PROBLEM STATEMENT -
Please repeat, precisely as written, only the lines from the one containing "Click 修改 next to the query code" through the last line of the records below, pictures omitted.

(PROVIDED INFORMATION)

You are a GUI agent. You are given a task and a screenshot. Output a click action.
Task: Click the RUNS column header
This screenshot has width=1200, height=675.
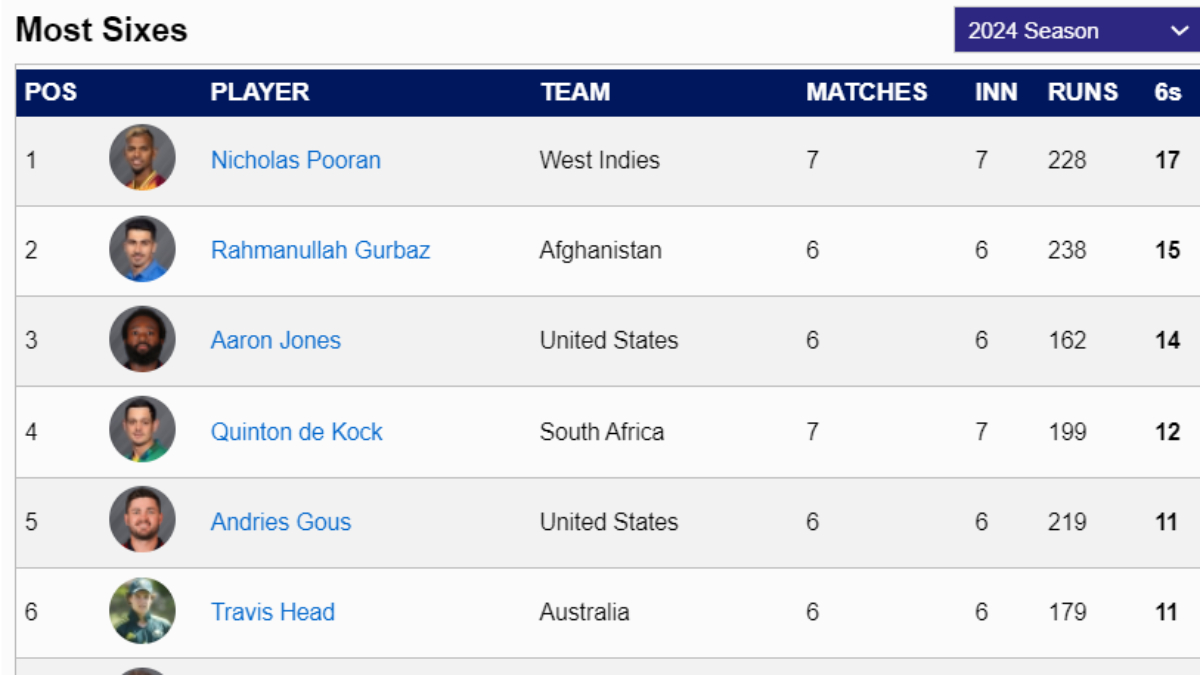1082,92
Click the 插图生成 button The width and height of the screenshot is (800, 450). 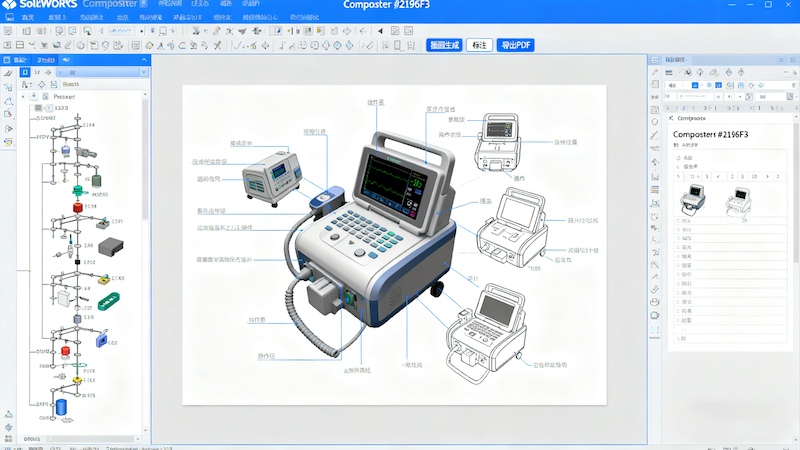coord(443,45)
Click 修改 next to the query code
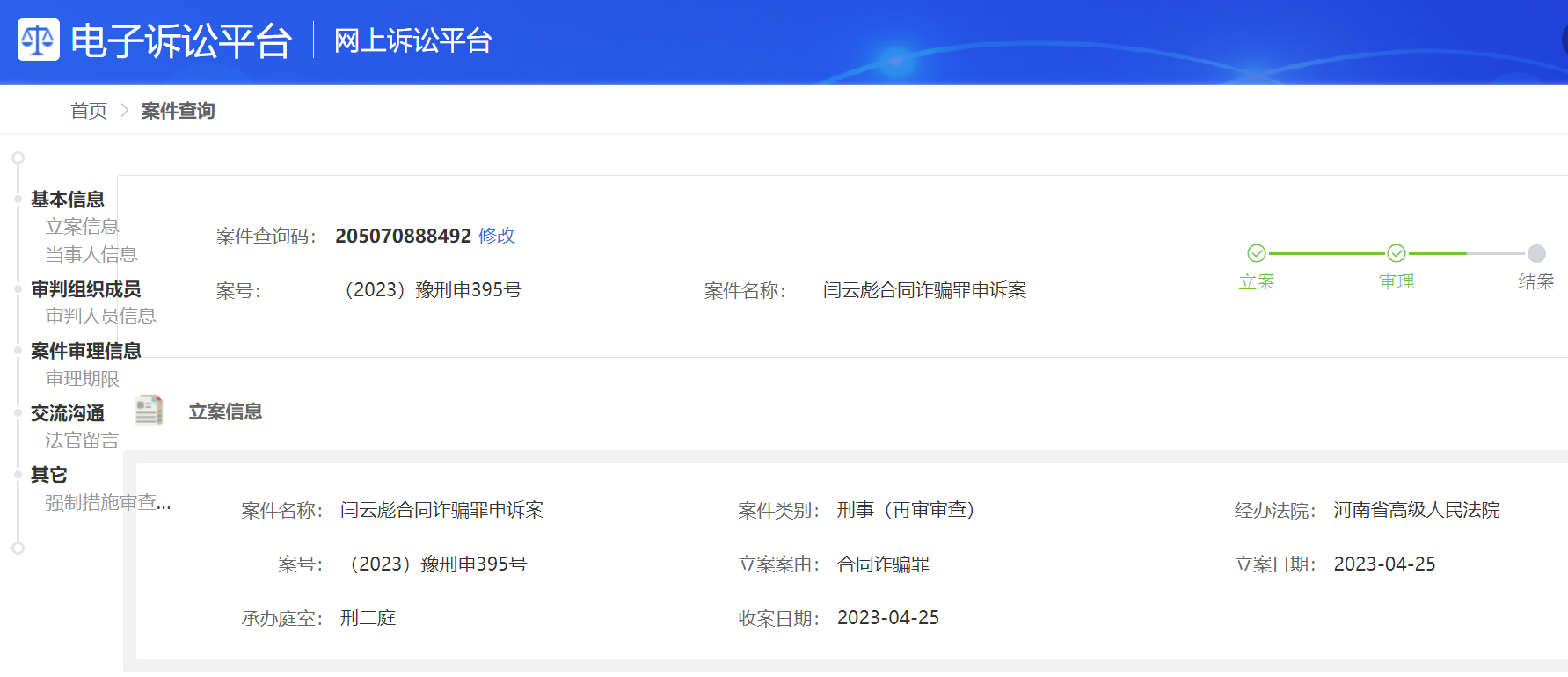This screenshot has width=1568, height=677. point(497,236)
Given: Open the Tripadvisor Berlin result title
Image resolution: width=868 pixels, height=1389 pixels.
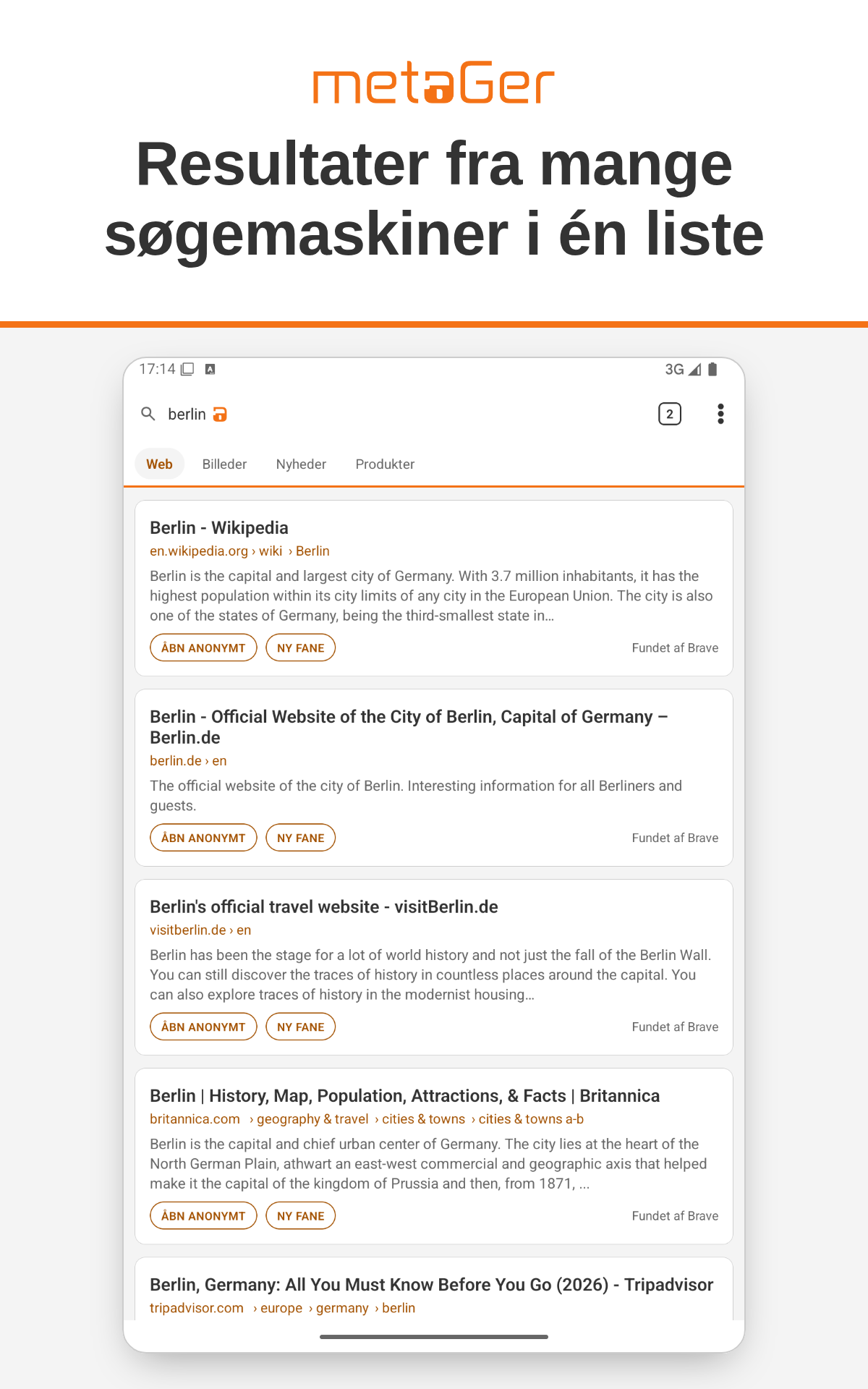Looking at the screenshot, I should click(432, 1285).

(End PROVIDED INFORMATION)

SOLUTION -
Click 修改 next to the query code
This screenshot has width=1568, height=677. point(497,236)
Given: Open the Tripadvisor Berlin result title
Image resolution: width=868 pixels, height=1389 pixels.
Looking at the screenshot, I should click(432, 1285).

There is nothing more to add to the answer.